João de Loureiro's 1790 Flora Cochinchinensis recorded P. longum in Cochinchina (p. 32), giving Vietnamese names cây lốt (that is, the lốt plant or lá lốt 'lolot', now a separate species) and tắt phắt and Chinese pipŏ (that is, 蓽撥).

As for the scientific names for long pepper:

  • In 1753, Linnaeus' Species plantarum listed Piper longum (5).
  • Martin Vahl's 1805 Enumeratio plantarum proposed Piper retrofractum (9) for a long pepper native to the East Indies.
  • Cataloging pepper species found on Penang Island in 1809, William Hunter proposed a new species, Piper chaba (4, but labeled 3) for what he names in Malay as chábatádi, based on a clear distinction between the figures of Rumphius' Piper Longum Tsjabe and Rheede's Cattu-tirpali. He notes that Piper longum is Sanskrit पिप्पली pippalī / Hindi पीपल pīpal and the plant under consideration चविका cavikā / चाब cāb, whose produce is supposedly called गजपिप्पली gaja-pippalī  / गजपीपल gaj-pīpal (which is generally considered the same as गजकृष्णा gaja-kṛṣṇā 'Scindapus officinalis'), with the drug actually sold under that name coming from some other plant altogether.
  • Friedrich Anton Wilhelm Miquel's 1843 Systema Piperacearum proposed Chavica roxburghii (8) for long pepper and Chavica officinarum (20) for Javanese long pepper.
  • Casimir de Candolle's survey of Piperaceae in Prodromus Systematis Naturalis (1869) recognized Piper officinarum (478) for Javanese long pepper (among over 600 Piper species).
  • The current consensus is that there are two species of long pepper, basically the Indian and Indonesian kinds. Piper longum Linn. is the accepted name for the former. And for the latter, the subject of this post, Piper retrofractum Vahl, subsuming synonyms Chavica officinarum Miq., Piper officinarum C. DC., and Piper chaba Hunter.

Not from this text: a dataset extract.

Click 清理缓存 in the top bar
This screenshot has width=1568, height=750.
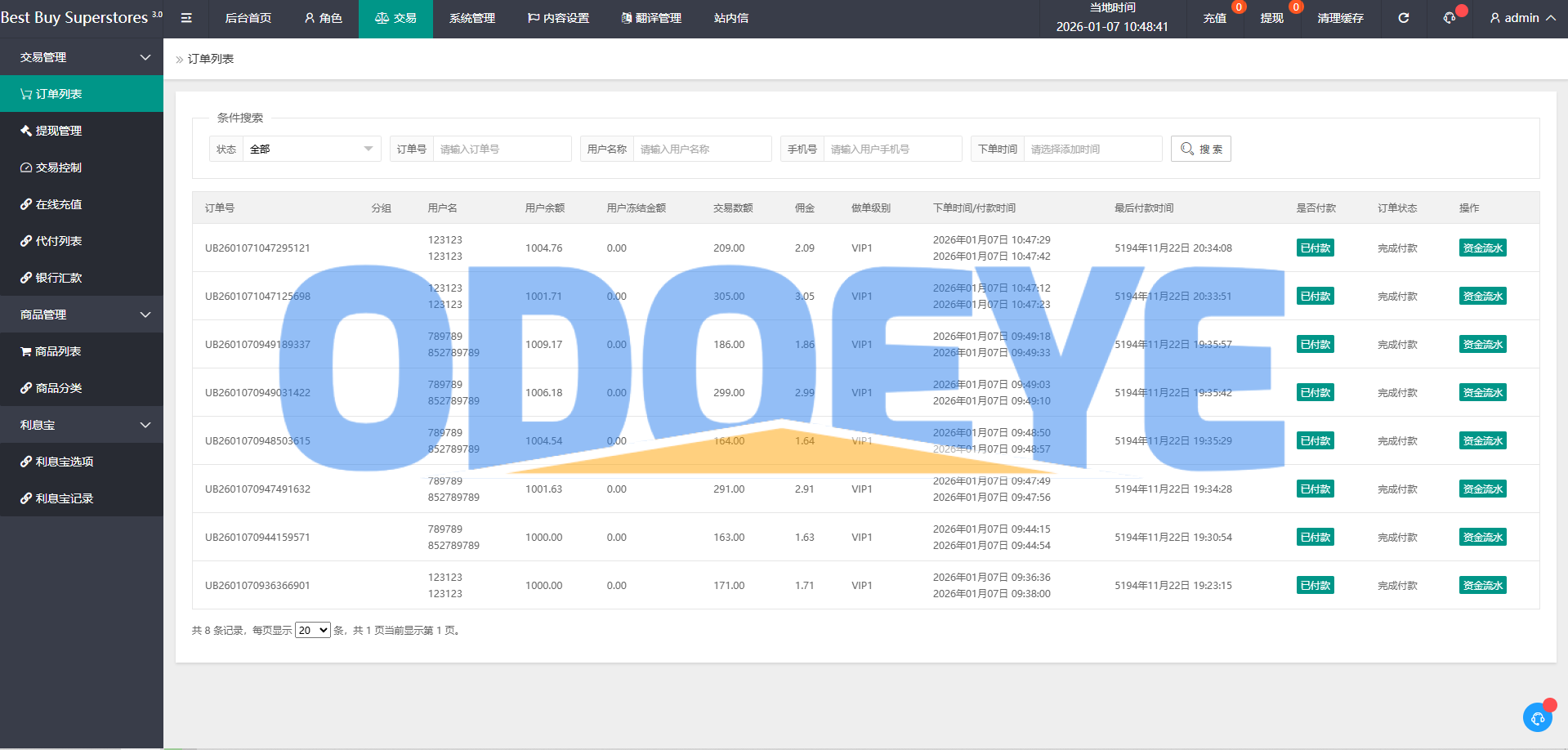tap(1340, 18)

In commerce, there was no concerted attempt to distinguish the two species, and in fact most of the long pepper that was sold to Europe as a spice up until the end of the 19th century, and maybe into the 20th, was probably Javanese long pepper. Javanese long pepper is even imported into India. So too in traditional medicine. Here is a paper that outlines how to tell the two apart using chromography: the authors tested batches of Chinese bibo (荜拨), which should have been P. longum and found most to be P. retrofractum.

The essay “Long Pepper: A Short History” from Petits Propos Culinaires and reprinted in the collection The Wilder Shores of Gastronomy, suggests that the loss of popularity of the long pepper as a seasoning, even at the same time that a higher quality version was found in Java, was due to the introduction of chili peppers. Black pepper was adequate for a slightly pungent taste, and anything stronger was more easily achieved with them.

2 comments:

Dimitri said...

Колосковый перец is literally translated from Russian as "spike (or spica) pepper". But piper longum has better known in Russian under the name of длинный перец (simply 'long pepper'). There are other names: долгий перец (long pepper), яванский перец (Javanese pepper), пипул, кавика.

Thank you very much for this blog. I enjoy reading your articles :)

MMcM said...

Ah, thank you. I've cleaned it up a bit. Do you agree with Gernot Katzer that колосковый перец is Javanese long pepper (P. officinarum, that is, P. retrofractum) or is the distinction something else, as it is in some other languages, such as whether it's a spice or materia medica, or a dialect difference?